Pumpkin-Ginger Muffins
Pumpkin is an "udderly" good source of beta-carotene and Vitamin A, so these muffins are especially healthy and deliciously spicy.
Ready In: 35 minutes
Level: Easy
Prep: 15 minutes
Cook: 20 minutes
Yields: 12 Muffins
- Nonstick cooking spray
- 2 1/2 c whole wheat flour
- 1 1/2 tsp baking soda
- 1 tsp ground cinnamon
- 1/8 tsp salt
- 1 c packed dark brown sugar
- 3/4 c canned pumpkin
- 3/4 c Stonyfield Organic Low Fat Smooth & Creamy Plain
- 1 large egg
- 1 Tbsp canola oil
- 2 tsp grated fresh ginger (use the small holes on a box grater)
Ingredients
directions
Step 1
Position a rack in the center of the oven and preheat to 350°.
Step 2
Lightly spray twelve 2 3/4 inch x 1 1/2 inch nonstick muffin cups with nonstick spray.
Step 3
In a medium bowl, whisk the flour, baking soda, cinnamon and salt until well combined.Set aside.
Step 4
In another medium bowl, using a handheld electric mixer set at high speed, beat the brown sugar, pumpkin, yogurt, egg, oil and ginger until frothy (about 2 minutes).
Step 5
Make a well in the center of the dry ingredients, and pour in the pumpkin mixture.

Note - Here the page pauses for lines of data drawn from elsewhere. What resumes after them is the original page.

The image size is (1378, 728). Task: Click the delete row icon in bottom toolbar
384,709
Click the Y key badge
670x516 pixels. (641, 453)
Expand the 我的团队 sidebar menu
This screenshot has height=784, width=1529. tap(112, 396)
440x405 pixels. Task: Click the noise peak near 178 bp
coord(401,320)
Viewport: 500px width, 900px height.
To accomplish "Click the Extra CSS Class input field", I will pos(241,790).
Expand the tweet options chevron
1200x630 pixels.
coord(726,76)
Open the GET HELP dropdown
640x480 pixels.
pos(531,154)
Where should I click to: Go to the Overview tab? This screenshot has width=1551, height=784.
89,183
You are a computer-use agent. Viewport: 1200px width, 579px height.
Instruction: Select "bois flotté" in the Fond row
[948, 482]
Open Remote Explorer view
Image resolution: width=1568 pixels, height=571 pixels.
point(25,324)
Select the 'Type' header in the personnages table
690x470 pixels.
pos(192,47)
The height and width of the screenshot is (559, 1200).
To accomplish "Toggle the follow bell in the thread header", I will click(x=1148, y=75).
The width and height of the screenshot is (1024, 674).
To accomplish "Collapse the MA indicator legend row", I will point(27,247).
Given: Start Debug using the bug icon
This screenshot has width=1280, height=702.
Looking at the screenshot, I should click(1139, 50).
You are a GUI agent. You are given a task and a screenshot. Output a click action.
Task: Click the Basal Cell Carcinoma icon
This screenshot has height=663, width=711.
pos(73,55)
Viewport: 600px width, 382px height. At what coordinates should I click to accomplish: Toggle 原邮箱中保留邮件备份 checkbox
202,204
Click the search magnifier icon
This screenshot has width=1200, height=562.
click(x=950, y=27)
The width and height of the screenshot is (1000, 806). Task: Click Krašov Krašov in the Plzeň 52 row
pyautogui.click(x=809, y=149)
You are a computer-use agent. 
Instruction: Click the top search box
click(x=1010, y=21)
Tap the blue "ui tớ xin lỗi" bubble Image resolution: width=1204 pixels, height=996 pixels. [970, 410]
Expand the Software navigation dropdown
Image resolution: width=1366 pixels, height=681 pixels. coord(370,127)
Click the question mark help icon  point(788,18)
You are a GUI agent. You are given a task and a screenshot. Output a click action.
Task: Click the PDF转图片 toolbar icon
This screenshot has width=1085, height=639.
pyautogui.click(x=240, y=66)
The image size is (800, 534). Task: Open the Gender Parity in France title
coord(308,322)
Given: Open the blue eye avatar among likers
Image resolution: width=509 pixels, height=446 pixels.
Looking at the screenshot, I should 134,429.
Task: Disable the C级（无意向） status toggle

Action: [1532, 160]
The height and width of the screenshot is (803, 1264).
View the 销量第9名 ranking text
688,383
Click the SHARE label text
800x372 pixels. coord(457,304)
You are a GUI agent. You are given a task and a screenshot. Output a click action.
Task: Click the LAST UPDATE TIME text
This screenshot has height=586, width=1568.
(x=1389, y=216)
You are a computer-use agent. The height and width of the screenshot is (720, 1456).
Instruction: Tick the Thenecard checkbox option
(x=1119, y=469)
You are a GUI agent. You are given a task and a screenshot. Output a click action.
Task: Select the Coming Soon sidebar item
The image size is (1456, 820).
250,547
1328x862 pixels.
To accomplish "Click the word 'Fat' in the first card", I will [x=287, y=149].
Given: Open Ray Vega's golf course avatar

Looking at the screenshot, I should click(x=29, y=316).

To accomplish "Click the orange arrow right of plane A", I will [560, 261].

Using a spoon, stir just until combined. Do not overmix.
Step 6
Divide the batter equally among the prepared muffin cups.
Step 7
Bake until the tops spring back when pressed gently in the center, about 20 minutes. Do not overbake.
Step 8
Cool in the pan on a wire cake rack for 10 minutes before removing from the cups.
Step 9
Serve warm or completely cool on the rack at room temperature.